Pemerintah Provinsi Jawa Barat, lanjutnya, bukannya menghapus layanan perpustakaan. Sebaliknya, mereka tengah menyiapkan konsep perpustakaan baru yang terintegrasi dengan revitalisasi kawasan Gedung Sate dan Museum Gedung Sate. Nantinya, layanan literasi akan ditempatkan di gedung yang lebih representatif dan permanen, tidak lagi berada di atas lapangan terbuka. Dengan demikian, fungsi lapangan bisa pulih seutuhnya untuk kegiatan masyarakat, olahraga, dan seremoni.
Reaksi dan Harapan Publik
Proses pembongkaran yang dimulai pada awal pekan lalu tidak sepi dari sorotan. Sejumlah komunitas pegiat literasi menyayangkan hilangnya akses bacaan yang selama ini gratis dan mudah dijangkau oleh anak-anak. Mereka berharap penggantinya bisa segera hadir dan tidak menghilangkan semangat awal pendiriannya: menjadikan buku dekat dengan masyarakat. Seorang pengunjung setia mengungkapkan, "Dulu saya sering antar anak ke sini. Sekarang kosong, semoga yang baru lebih bagus dan tetap ramah anak."
Di sisi lain, sebagian warga justru menyambut lega. Mereka menilai langkah ini mengembalikan keindahan dan kelapangan Lapangan Gasibu yang sebelumnya terasa sempit. Banyak yang merindukan momen senam pagi tanpa halangan bangunan, serta pemandangan terbuka ke arah Gedung Sate. Pemerintah pun diminta untuk segera mempercantik area bekas perpustakaan dengan taman dan pedestrian agar tidak berubah menjadi lahan parkir liar.

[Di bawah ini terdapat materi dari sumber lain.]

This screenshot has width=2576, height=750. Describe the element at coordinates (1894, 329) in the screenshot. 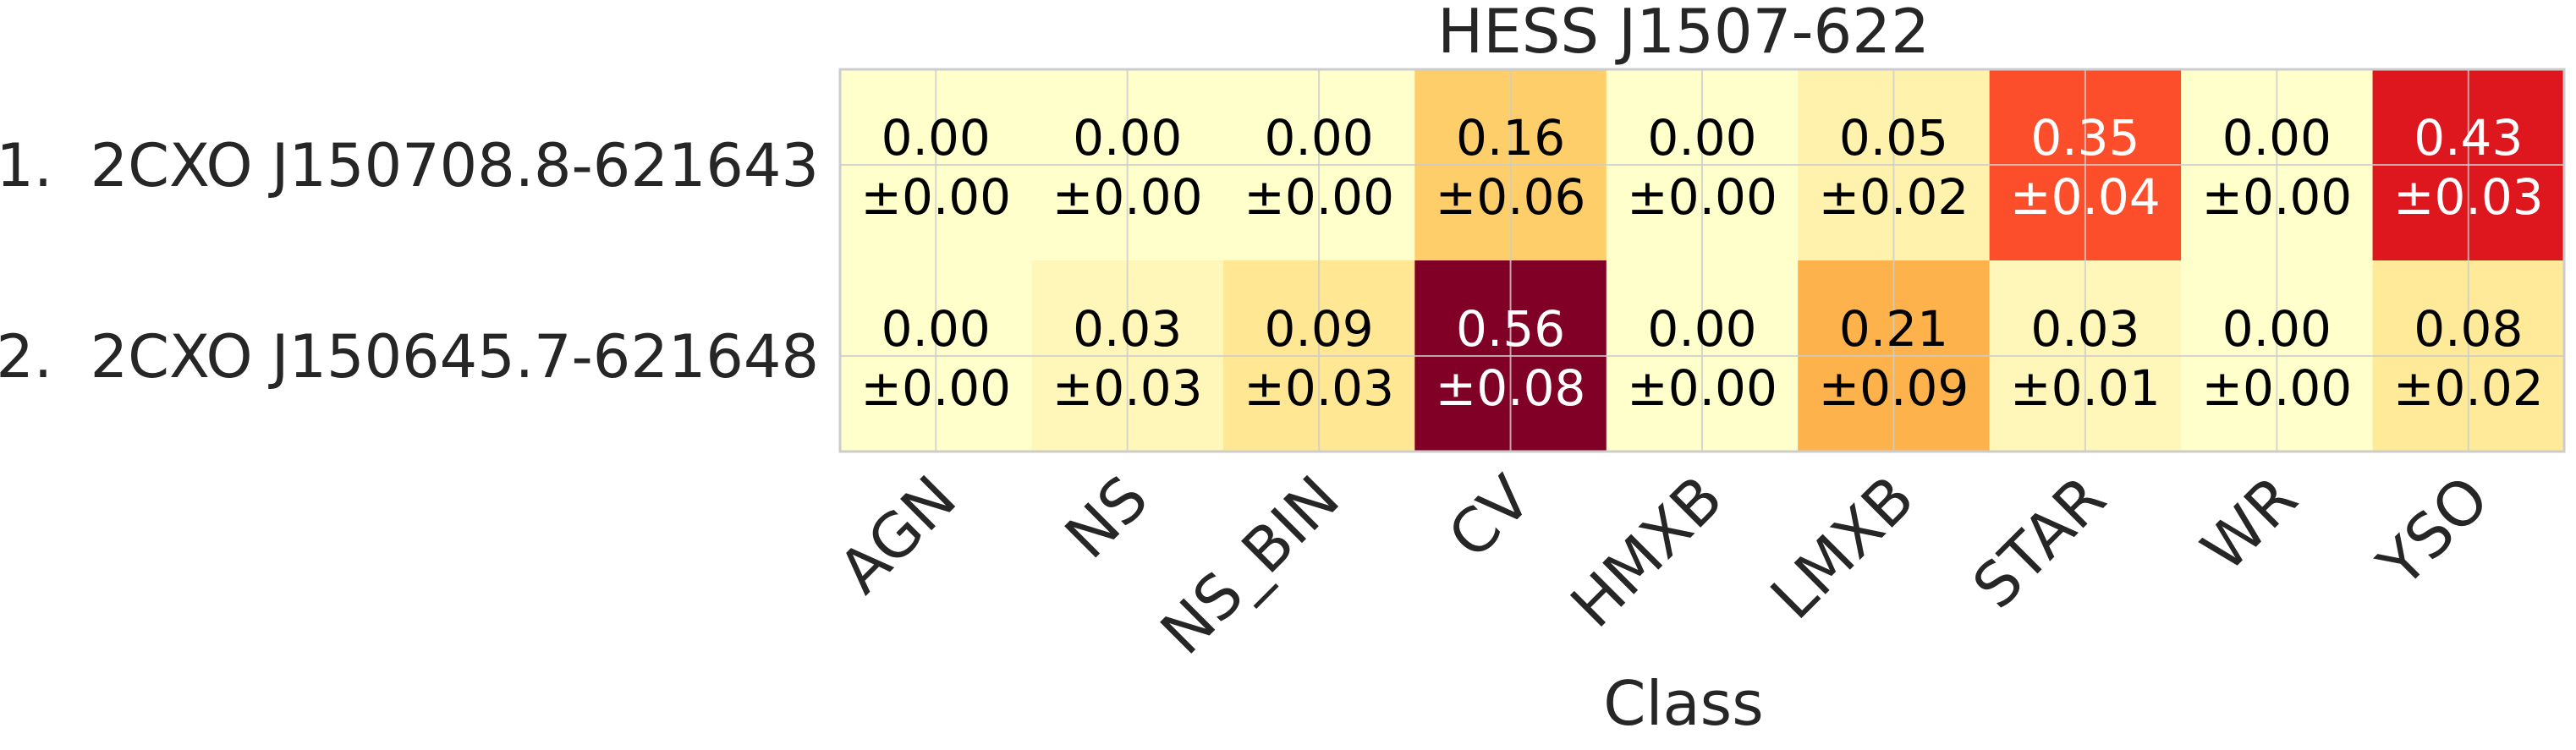

I see `cell-value-label: 0.21` at that location.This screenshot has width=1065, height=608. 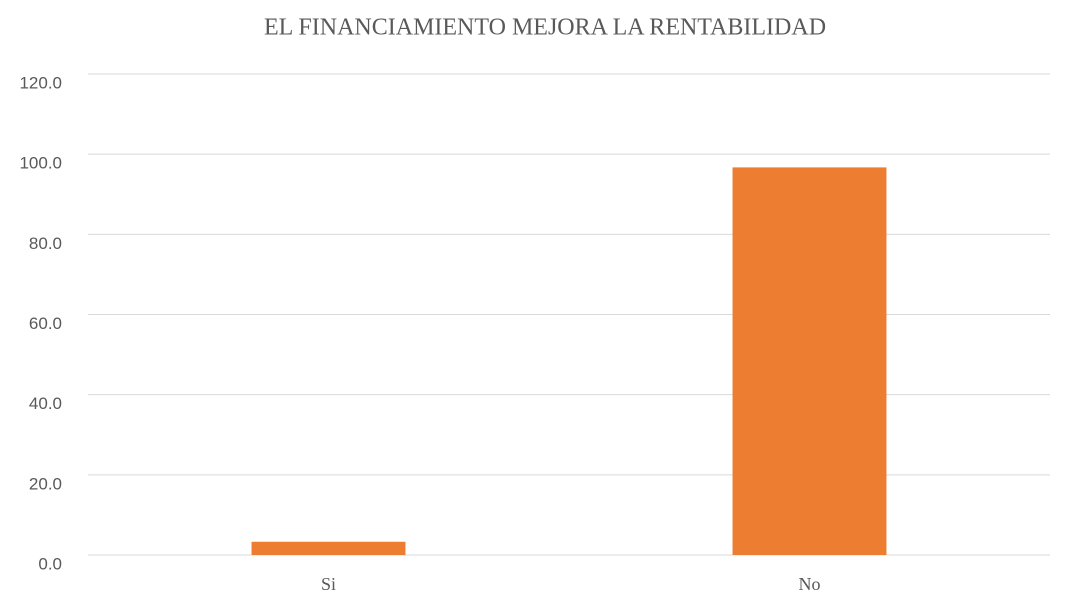 I want to click on y-tick-label: 20.0, so click(x=46, y=484).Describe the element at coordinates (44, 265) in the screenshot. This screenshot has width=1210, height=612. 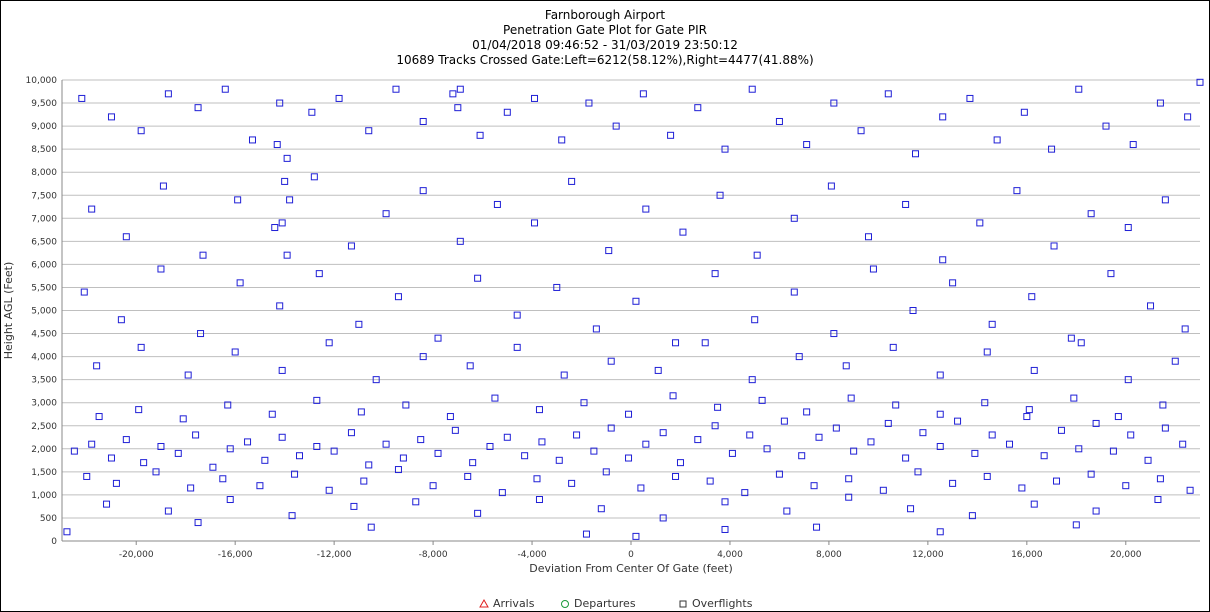
I see `y-tick-label: 6,000` at that location.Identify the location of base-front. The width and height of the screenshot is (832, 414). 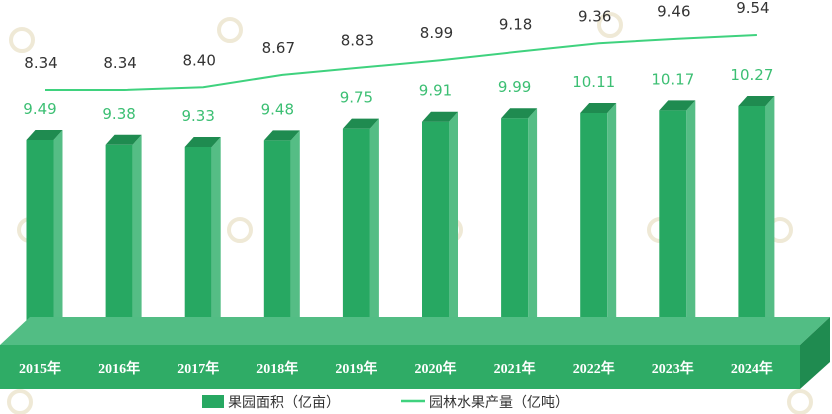
(400, 367).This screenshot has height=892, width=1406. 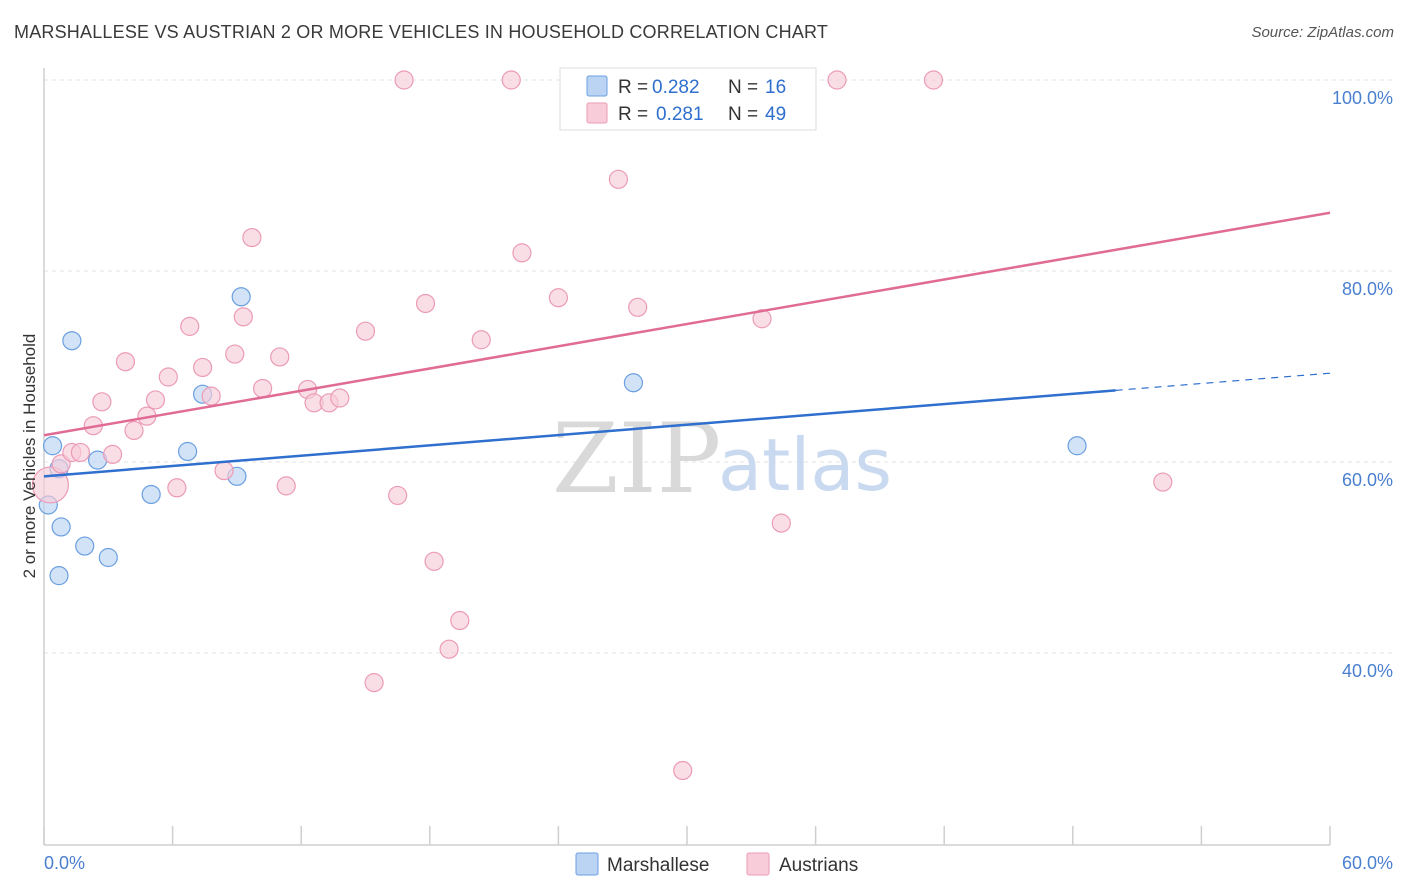 What do you see at coordinates (1223, 382) in the screenshot?
I see `trend-extension-marshallese` at bounding box center [1223, 382].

Komitmen Pemerintah Daerah
Sekda menegaskan komitmennya untuk merampungkan proses pembongkaran dalam waktu cepat, kemudian dilanjutkan dengan penataan ulang lanskap. Mengenai aset buku dan perabot perpustakaan, ia memastikan semuanya telah diamankan dan akan didistribusikan ke unit perpustakaan daerah lainnya, termasuk perpustakaan keliling. Tidak ada buku yang hilang atau rusak selama proses pembongkaran, klaimnya.
Rencana pembangunan perpustakaan baru, menurut Sekda, akan diumumkan kepada publik setelah desain final disetujui. Ia berjanji fasilitas baru itu akan memiliki kapasitas lebih besar, koleksi lebih lengkap, dan jam operasional lebih panjang. Pemerintah Provinsi Jawa Barat juga membuka pintu bagi masukan dari komunitas literasi, akademisi, dan warga untuk turut merancang fungsi serta program perpustakaan versi anyar ini. "Kami ingin membangun bukan sekadar gedung, tetapi ekosistem literasi yang inklusif dan modern," pungkasnya.